A forensic audit, which had been requested in 2015 but failed to take off under suspicious circumstances, is to be carried out in Athmani’s absence and the fate of the MD discussed afterward.
Of course the most stunning case of ethical lapse has come to us from the Uchumi chain of supermarkets, which have long been in the news for all the wrong reasons.
Current CEO Julius Kipng’etich announced that former CEO Jonathan Ciano, long hailed as the picture of good Kenyan capitalists, was in fact the biggest supplier of groceries and fresh produce to Uchumi supermarkets during his tenure.
To add insult to injury, Kipng’etich revealed that Ciano made a point of paying himself first, and in advance.
It was also revealed that Ciano was in good company as other managers of the chain were said to “divert” Uchumi stock to their own personal retail outlets.
As Kipng’etich told Kenyan news outlet “The Star”, supplier debt had been reported at KES.750 million, but he places it closer to KES.2.2 billion.
Yikes!
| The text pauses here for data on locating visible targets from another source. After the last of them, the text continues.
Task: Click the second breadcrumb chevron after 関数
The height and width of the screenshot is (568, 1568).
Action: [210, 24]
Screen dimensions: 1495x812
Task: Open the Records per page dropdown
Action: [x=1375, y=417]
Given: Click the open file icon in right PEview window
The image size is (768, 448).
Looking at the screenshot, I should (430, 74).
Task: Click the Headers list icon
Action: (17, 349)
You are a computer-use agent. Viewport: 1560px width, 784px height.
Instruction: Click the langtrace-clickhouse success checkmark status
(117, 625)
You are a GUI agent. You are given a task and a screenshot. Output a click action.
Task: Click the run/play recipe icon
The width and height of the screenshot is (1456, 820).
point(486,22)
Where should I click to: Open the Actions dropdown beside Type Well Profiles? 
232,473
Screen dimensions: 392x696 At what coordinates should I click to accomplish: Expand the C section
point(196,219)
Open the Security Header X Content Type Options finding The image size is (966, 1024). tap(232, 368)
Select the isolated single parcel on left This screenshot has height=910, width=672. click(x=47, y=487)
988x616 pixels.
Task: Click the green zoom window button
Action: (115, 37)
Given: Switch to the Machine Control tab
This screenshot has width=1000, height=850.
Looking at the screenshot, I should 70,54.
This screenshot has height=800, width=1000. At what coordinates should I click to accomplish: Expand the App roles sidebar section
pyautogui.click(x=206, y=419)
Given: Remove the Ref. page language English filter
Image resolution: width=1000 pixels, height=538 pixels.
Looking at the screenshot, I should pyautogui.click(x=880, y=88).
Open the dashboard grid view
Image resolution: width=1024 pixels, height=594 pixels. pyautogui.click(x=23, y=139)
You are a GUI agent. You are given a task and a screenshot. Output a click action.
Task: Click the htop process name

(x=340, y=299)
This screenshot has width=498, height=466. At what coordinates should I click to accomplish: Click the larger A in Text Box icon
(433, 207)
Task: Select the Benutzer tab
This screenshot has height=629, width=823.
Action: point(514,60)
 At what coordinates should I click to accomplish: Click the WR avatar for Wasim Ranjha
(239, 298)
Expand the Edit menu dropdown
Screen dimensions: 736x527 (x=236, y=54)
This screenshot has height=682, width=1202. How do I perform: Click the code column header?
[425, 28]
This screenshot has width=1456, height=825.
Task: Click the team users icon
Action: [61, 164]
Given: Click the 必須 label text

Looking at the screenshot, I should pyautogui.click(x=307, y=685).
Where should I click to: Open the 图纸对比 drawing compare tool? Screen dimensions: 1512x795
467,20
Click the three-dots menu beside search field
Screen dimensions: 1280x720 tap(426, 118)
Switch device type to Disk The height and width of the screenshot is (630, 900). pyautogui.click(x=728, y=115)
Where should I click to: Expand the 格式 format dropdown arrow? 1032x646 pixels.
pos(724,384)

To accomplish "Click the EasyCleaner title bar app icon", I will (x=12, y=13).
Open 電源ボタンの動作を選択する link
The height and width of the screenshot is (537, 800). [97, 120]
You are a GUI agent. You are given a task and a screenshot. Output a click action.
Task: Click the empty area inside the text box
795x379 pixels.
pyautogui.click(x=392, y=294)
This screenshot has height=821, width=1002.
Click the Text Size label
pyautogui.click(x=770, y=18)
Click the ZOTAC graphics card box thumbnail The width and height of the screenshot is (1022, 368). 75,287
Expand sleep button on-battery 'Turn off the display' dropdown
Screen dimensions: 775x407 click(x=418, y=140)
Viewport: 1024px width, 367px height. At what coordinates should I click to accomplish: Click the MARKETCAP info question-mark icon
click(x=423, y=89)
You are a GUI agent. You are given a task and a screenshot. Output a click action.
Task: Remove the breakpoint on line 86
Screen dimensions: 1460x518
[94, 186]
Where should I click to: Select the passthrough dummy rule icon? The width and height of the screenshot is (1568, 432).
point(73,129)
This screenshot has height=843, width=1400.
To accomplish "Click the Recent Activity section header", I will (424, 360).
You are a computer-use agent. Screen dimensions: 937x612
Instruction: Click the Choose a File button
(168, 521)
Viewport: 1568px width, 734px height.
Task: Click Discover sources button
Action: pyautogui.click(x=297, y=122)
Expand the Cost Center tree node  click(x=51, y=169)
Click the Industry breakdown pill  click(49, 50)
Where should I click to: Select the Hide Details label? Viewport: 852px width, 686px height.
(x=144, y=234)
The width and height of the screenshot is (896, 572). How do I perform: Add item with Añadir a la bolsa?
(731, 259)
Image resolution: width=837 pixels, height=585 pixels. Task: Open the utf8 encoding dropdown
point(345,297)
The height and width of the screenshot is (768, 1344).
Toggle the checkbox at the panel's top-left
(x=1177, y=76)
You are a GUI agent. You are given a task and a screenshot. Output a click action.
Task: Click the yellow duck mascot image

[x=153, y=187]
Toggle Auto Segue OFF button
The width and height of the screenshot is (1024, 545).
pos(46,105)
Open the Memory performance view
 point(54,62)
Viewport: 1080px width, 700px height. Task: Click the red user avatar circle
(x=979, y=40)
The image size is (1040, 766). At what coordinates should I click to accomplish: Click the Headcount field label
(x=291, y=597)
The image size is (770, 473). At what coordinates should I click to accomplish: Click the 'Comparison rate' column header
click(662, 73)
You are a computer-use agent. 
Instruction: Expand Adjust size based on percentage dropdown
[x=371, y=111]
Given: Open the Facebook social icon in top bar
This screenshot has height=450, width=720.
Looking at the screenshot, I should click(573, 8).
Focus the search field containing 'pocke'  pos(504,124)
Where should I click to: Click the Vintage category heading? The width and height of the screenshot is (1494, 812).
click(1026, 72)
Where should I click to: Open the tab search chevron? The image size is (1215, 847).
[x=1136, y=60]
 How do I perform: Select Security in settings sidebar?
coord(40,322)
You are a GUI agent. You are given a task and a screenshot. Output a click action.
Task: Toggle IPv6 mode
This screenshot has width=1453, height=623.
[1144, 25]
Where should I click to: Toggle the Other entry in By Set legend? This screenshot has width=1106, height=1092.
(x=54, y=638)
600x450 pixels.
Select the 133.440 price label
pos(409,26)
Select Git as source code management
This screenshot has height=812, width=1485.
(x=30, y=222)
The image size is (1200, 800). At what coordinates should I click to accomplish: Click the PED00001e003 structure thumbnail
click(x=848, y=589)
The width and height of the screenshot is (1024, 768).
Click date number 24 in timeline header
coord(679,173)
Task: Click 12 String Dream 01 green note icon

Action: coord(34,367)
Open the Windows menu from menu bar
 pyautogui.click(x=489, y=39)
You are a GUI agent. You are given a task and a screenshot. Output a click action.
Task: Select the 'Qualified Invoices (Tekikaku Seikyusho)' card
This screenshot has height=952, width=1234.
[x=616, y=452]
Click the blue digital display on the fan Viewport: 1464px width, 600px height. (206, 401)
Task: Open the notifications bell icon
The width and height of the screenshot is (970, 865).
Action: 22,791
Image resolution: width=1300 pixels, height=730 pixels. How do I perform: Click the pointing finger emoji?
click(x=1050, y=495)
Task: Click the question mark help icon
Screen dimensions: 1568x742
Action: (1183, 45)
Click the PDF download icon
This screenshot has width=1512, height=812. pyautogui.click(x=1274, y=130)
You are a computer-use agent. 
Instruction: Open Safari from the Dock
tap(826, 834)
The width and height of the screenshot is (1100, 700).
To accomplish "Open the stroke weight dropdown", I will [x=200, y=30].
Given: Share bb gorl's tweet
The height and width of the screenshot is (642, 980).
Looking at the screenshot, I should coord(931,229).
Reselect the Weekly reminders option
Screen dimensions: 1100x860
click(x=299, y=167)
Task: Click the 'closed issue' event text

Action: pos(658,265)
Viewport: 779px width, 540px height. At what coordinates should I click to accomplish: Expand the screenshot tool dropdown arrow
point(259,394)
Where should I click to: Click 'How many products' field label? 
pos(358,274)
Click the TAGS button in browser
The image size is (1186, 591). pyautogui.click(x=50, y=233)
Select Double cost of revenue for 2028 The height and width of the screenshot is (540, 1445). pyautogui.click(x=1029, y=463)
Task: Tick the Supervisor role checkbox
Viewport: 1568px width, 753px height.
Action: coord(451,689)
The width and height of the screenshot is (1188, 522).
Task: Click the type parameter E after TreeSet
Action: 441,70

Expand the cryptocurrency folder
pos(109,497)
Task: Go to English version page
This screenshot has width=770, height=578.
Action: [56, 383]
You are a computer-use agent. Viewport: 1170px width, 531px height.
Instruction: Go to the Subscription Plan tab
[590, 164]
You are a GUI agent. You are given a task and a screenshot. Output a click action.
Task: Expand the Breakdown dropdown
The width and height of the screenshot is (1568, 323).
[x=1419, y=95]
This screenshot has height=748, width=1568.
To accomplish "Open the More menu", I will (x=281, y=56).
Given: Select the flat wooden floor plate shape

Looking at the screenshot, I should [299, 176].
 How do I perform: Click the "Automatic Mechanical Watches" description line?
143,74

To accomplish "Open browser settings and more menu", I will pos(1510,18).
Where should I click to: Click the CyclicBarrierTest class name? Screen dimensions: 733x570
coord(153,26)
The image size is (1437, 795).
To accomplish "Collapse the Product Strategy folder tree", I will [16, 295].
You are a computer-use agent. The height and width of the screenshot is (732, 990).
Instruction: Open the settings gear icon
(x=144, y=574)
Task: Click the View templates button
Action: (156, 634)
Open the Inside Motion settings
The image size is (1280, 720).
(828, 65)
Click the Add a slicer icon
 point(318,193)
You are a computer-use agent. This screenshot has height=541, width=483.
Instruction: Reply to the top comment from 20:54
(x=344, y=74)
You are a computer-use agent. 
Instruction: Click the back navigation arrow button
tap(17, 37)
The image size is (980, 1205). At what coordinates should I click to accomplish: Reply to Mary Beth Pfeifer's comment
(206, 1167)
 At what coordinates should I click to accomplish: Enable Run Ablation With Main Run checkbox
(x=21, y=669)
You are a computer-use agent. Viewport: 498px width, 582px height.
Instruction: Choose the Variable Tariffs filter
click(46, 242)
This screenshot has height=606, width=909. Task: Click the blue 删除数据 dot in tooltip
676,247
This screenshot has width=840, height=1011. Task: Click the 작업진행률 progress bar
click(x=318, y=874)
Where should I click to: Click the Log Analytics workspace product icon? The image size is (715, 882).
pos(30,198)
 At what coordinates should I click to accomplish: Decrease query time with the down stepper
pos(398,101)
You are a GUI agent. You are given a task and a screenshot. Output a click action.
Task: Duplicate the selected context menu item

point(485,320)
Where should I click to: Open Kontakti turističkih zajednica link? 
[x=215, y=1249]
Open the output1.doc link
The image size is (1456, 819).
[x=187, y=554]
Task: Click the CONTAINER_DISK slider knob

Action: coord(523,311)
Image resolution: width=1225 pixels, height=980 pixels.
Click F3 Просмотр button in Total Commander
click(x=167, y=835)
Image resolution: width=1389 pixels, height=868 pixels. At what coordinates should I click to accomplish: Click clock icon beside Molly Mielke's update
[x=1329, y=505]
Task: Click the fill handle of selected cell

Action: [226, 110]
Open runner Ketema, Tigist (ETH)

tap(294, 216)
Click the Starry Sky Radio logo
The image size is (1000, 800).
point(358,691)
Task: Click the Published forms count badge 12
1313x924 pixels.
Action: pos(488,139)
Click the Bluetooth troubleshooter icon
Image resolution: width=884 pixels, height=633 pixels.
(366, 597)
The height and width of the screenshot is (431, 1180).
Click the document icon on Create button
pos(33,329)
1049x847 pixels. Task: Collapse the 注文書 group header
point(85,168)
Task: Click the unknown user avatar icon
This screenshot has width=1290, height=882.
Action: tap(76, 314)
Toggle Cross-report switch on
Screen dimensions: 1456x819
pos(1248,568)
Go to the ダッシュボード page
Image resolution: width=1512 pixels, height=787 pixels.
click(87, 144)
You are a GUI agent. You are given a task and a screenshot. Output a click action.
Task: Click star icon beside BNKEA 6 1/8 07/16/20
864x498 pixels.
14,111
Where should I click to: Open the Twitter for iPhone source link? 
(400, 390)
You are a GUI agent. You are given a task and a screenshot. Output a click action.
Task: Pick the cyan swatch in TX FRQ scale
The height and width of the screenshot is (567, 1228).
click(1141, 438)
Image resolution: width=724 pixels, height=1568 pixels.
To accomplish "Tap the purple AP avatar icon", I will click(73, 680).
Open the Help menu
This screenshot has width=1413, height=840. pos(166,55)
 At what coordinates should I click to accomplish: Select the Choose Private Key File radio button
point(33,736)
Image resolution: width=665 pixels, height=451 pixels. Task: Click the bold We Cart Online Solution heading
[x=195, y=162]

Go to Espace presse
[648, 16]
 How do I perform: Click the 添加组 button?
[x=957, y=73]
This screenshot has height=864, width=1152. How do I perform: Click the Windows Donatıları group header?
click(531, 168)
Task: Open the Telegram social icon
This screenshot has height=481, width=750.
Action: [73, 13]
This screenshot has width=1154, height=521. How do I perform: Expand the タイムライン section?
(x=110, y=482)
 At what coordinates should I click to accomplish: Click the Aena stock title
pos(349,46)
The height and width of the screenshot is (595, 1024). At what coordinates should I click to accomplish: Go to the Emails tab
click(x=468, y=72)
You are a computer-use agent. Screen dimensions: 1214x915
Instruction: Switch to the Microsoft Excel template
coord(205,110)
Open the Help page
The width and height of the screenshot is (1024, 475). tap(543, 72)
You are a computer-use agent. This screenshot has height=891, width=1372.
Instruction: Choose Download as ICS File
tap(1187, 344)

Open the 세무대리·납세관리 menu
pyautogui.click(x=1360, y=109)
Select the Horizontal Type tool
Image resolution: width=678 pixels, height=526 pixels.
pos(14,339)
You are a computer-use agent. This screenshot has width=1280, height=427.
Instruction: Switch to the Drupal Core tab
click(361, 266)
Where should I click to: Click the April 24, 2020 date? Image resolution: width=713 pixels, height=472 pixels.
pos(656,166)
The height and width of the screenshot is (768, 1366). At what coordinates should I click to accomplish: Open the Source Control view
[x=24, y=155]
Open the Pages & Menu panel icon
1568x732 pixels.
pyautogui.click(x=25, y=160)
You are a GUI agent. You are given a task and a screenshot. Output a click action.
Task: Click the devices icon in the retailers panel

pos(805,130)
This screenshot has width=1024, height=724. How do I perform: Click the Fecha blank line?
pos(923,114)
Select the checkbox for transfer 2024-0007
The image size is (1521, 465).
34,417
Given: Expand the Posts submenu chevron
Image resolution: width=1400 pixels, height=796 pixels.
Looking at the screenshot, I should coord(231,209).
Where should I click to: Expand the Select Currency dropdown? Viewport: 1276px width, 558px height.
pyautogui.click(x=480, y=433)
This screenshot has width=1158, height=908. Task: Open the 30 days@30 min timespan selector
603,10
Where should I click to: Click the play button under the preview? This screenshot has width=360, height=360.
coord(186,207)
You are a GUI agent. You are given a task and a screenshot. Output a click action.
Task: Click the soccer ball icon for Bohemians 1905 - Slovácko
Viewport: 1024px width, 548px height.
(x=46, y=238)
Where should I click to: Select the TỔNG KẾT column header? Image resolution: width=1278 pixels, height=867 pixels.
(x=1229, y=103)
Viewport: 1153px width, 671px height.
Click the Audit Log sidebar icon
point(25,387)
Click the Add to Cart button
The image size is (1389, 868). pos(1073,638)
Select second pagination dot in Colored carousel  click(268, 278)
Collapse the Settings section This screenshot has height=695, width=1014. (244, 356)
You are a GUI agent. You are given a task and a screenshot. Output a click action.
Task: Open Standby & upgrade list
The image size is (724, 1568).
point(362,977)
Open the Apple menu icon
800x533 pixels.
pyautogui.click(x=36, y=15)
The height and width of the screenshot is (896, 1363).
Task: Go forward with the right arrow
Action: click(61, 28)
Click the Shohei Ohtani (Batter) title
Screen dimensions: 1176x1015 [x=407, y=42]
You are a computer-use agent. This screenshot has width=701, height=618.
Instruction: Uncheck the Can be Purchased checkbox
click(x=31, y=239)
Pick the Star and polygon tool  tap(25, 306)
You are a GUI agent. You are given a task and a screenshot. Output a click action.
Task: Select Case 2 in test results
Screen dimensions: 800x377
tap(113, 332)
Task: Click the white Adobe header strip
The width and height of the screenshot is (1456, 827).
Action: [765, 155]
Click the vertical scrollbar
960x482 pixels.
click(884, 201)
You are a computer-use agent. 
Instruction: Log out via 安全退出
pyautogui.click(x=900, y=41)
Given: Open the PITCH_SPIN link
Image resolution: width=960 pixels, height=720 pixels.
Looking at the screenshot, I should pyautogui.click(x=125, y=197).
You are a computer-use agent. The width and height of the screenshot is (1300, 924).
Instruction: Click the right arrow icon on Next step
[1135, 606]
For a CEO that just took up the post, Kipng’etich is up against daunting odds in his quest to turn Uchumi’s financial situation around, and we wish him the best of luck.
Well, we started on a bombastic figure of KES.200 million in alleged bribes, and now we end on the impossible sum of a company KES.2.2 billion in the hole, all with a common theme of playing loose with the acceptable business and governance ethics.
If we neglected to mention that the Auditor-General has cited that more than 75% of our governors are accused of procuring less than competitive tenders under questionable circumstances, it is because we care about you, dear reader, and our last wish would be to see you depressed by the frankly shameless displays of corruption in our beloved Kenya.